> [Task inputs]
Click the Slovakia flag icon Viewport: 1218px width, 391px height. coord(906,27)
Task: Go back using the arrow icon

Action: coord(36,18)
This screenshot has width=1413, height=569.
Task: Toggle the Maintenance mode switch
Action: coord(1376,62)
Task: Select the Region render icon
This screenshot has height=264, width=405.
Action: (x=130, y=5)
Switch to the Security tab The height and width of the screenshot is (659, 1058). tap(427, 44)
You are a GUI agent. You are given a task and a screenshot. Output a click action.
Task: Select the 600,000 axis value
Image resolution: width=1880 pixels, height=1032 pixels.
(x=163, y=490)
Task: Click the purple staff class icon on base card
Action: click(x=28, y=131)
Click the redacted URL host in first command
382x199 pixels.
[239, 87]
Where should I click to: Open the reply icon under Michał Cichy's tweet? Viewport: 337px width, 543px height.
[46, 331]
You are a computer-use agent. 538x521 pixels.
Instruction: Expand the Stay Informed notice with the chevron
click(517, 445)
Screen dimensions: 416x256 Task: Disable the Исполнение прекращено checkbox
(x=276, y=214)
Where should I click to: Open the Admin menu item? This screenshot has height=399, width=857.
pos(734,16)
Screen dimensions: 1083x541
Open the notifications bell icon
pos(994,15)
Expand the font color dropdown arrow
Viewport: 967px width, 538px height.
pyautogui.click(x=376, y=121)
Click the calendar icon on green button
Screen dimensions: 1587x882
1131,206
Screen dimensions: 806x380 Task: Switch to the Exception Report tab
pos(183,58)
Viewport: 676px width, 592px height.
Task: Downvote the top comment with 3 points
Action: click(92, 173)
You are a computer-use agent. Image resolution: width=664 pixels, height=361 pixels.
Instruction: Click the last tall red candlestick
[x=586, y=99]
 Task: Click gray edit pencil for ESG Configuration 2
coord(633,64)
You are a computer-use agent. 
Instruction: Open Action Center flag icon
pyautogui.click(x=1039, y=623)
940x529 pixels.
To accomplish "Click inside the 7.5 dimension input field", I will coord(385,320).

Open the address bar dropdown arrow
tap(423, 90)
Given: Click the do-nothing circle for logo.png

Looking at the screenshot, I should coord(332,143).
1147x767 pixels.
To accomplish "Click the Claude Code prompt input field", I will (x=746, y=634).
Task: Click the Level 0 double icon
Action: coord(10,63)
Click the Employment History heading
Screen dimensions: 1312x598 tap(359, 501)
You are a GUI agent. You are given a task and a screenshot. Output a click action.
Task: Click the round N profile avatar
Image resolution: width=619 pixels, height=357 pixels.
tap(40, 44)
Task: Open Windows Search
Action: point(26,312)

> [What you need to do] Retype the lines from the line with "Screen dimensions: 1083x541" up to and including the line with "Looking at the".

> [Final answer]
Screen dimensions: 1083x541
Open the notifications bell icon
pos(994,15)
Expand the font color dropdown arrow
Viewport: 967px width, 538px height.
pyautogui.click(x=376, y=121)
Click the calendar icon on green button
Screen dimensions: 1587x882
1131,206
Screen dimensions: 806x380 Task: Switch to the Exception Report tab
pos(183,58)
Viewport: 676px width, 592px height.
Task: Downvote the top comment with 3 points
Action: click(92, 173)
You are a computer-use agent. Image resolution: width=664 pixels, height=361 pixels.
Instruction: Click the last tall red candlestick
[x=586, y=99]
 Task: Click gray edit pencil for ESG Configuration 2
coord(633,64)
You are a computer-use agent. 
Instruction: Open Action Center flag icon
pyautogui.click(x=1039, y=623)
940x529 pixels.
To accomplish "Click inside the 7.5 dimension input field", I will coord(385,320).

Open the address bar dropdown arrow
tap(423, 90)
Given: Click the do-nothing circle for logo.png

Looking at the screenshot, I should coord(332,143).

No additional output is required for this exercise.